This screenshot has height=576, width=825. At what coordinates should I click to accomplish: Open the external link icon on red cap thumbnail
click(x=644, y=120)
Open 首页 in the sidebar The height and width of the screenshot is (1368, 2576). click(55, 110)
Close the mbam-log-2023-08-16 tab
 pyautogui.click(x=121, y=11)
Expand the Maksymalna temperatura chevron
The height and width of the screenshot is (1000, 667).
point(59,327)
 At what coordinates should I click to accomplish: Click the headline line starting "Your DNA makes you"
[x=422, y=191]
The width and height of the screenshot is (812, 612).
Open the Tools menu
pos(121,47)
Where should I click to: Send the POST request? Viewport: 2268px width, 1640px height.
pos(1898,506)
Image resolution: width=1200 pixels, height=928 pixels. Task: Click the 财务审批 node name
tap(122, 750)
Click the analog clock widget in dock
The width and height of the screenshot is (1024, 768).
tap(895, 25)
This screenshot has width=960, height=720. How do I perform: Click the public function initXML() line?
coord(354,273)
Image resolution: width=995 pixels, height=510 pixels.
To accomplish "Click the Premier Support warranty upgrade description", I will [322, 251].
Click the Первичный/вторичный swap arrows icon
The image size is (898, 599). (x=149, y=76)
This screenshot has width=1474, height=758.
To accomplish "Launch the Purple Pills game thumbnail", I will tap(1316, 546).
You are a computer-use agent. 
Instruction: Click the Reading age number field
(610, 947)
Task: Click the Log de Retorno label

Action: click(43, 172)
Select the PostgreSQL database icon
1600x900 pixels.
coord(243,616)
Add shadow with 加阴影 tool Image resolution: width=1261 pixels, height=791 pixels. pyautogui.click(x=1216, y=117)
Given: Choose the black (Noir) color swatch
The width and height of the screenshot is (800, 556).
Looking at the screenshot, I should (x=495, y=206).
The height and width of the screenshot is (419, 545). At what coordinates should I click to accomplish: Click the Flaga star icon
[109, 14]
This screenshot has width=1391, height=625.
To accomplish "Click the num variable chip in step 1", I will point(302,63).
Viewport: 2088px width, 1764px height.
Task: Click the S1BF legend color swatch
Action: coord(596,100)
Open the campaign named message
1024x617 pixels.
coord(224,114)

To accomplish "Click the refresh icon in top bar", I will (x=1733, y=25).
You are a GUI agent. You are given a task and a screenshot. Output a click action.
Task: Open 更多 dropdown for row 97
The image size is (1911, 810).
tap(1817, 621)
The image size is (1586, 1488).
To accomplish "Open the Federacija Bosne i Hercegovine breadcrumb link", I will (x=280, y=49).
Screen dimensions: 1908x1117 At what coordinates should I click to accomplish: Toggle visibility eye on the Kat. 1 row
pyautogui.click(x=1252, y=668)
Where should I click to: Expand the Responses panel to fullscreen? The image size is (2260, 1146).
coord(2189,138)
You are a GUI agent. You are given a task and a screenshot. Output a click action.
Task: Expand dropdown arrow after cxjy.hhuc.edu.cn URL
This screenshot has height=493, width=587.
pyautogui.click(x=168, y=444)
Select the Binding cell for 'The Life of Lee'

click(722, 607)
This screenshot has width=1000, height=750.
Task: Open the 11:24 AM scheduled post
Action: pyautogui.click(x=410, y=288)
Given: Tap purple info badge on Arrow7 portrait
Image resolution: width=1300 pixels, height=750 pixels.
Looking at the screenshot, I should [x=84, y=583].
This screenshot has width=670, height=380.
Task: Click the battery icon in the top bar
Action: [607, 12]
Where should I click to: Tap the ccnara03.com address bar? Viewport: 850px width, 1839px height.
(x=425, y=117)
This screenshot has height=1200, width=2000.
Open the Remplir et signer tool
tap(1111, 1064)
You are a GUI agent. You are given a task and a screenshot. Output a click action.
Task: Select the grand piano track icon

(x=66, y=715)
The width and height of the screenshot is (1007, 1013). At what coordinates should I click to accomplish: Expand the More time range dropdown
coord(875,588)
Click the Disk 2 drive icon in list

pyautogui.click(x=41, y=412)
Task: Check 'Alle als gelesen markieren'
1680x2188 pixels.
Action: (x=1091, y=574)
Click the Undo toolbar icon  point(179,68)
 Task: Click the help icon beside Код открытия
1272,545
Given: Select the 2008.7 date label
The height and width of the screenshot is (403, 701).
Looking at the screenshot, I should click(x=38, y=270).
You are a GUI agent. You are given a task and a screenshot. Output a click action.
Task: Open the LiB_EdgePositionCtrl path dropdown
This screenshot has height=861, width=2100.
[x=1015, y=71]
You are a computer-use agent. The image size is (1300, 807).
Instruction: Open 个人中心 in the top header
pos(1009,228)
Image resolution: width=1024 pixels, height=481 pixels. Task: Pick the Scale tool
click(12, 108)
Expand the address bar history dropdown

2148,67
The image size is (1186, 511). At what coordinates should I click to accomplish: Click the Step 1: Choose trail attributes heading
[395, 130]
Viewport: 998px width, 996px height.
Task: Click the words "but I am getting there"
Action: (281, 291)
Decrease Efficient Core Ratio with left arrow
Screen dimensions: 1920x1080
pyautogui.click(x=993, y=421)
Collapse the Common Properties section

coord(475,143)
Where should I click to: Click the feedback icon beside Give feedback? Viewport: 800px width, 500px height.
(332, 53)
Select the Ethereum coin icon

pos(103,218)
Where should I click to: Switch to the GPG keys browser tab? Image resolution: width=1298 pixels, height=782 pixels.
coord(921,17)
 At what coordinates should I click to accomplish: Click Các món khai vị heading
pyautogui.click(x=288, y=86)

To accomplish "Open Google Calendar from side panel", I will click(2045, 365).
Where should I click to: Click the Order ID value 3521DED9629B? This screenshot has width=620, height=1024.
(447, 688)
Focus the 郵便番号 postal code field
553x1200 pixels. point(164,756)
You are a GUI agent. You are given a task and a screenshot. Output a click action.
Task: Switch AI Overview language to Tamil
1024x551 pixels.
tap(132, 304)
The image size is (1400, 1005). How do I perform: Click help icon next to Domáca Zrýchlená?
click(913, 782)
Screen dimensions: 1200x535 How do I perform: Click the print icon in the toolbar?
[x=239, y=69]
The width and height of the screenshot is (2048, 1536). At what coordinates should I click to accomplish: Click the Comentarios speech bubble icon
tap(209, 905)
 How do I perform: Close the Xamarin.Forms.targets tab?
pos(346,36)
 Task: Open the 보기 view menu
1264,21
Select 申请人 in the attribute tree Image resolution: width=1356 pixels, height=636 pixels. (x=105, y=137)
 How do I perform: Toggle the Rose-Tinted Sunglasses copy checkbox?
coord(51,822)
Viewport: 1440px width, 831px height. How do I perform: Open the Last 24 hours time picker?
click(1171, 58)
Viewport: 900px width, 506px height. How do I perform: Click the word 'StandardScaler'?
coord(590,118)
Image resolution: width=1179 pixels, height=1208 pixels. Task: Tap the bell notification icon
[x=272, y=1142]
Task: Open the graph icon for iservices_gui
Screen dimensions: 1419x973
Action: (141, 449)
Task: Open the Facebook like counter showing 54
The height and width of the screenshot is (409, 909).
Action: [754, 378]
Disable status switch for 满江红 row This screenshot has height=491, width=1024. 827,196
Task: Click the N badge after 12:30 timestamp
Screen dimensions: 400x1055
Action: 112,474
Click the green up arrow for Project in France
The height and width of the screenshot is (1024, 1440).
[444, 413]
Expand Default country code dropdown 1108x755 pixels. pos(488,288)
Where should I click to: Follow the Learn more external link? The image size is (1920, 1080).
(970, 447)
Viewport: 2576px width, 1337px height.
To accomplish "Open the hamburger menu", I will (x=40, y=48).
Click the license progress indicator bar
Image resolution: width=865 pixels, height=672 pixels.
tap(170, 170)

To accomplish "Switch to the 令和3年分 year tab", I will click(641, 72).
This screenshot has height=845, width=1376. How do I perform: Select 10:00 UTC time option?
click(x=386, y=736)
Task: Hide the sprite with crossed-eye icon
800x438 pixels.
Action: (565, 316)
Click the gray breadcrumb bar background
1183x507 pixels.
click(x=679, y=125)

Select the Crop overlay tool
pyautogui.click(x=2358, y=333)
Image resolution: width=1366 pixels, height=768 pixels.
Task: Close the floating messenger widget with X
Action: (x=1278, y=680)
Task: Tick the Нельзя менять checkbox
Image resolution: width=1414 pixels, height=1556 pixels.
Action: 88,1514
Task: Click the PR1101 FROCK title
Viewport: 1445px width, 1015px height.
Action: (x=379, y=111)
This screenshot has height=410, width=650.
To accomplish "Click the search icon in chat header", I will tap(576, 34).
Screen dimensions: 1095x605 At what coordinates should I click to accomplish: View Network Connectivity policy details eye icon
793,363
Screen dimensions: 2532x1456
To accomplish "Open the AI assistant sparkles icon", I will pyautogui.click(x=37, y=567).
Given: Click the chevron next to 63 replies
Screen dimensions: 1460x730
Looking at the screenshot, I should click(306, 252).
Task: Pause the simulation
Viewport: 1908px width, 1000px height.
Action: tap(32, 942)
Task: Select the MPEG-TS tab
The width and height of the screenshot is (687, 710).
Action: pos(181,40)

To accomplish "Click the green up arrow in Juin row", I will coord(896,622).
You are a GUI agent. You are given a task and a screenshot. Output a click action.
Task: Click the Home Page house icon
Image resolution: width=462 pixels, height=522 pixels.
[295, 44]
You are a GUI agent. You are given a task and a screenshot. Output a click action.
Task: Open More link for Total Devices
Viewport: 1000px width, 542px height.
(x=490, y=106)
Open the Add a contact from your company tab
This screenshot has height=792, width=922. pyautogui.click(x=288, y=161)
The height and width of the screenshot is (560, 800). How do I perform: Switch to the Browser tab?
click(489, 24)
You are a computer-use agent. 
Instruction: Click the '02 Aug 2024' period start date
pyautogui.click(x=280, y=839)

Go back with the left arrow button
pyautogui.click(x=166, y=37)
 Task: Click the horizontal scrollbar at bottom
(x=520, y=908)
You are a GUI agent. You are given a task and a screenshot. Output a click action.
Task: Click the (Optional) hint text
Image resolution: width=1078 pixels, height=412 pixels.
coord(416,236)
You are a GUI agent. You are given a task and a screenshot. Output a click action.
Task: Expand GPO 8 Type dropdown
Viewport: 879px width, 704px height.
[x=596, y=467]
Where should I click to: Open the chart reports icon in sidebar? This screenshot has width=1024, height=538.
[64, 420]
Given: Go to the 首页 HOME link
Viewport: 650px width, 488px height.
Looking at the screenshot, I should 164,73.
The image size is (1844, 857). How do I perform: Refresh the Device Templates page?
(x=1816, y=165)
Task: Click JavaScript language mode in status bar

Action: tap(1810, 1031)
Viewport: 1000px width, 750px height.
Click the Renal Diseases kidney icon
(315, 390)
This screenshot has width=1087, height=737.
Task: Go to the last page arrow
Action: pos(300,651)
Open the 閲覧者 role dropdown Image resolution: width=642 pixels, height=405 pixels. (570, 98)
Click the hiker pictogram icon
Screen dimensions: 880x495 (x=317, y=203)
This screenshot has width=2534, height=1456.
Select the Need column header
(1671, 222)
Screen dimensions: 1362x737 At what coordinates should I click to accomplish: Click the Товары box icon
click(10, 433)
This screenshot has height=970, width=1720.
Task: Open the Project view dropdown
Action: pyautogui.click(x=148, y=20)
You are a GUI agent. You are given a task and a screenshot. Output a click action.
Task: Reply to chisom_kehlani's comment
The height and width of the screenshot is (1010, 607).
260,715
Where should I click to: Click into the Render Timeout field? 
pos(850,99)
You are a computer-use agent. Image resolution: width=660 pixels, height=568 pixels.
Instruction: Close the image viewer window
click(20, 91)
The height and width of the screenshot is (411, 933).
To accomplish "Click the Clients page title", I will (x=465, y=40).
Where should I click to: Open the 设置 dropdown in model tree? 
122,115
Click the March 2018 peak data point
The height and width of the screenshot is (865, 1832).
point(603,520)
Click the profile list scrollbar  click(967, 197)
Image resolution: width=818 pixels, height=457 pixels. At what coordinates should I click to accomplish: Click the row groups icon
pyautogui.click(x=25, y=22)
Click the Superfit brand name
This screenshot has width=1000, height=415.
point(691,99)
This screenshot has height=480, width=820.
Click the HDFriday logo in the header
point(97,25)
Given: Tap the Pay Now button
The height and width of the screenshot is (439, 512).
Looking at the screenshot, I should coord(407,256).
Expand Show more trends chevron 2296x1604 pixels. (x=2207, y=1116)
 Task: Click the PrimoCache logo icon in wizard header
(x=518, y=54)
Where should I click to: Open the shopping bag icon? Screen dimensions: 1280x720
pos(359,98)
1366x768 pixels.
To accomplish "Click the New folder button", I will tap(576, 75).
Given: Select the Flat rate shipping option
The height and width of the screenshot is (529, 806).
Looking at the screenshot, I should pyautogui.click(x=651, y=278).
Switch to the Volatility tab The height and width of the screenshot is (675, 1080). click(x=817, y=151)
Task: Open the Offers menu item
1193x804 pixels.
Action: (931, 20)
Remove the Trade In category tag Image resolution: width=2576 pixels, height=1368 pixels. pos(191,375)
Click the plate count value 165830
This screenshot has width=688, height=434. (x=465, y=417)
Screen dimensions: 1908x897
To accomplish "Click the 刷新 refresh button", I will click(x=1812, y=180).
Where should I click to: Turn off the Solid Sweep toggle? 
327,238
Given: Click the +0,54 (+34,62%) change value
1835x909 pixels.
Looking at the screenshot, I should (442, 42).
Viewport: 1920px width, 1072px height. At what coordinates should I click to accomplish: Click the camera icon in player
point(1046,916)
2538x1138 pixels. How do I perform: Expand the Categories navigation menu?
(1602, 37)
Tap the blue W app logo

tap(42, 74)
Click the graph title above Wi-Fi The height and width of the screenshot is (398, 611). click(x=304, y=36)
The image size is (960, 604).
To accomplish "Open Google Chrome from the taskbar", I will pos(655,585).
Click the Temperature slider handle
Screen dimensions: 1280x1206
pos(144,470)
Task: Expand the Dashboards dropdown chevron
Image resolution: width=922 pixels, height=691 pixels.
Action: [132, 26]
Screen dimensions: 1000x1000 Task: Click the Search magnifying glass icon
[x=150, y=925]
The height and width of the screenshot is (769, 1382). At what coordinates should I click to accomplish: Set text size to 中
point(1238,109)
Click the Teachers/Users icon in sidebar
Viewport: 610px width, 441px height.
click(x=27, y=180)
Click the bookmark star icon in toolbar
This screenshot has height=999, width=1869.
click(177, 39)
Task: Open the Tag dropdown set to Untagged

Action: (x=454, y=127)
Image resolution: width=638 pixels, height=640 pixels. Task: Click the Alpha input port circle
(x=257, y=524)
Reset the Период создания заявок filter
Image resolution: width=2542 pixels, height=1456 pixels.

· · · ·

# Exercise aim:
Copy out the rows above word for word, from the line with "Given: Click the +0,54 (+34,62%) change value" to the line with "tap(42, 74)", including both of those lines.

# Answer below:
Given: Click the +0,54 (+34,62%) change value
1835x909 pixels.
Looking at the screenshot, I should (442, 42).
Viewport: 1920px width, 1072px height. At what coordinates should I click to accomplish: Click the camera icon in player
point(1046,916)
2538x1138 pixels. How do I perform: Expand the Categories navigation menu?
(1602, 37)
Tap the blue W app logo

tap(42, 74)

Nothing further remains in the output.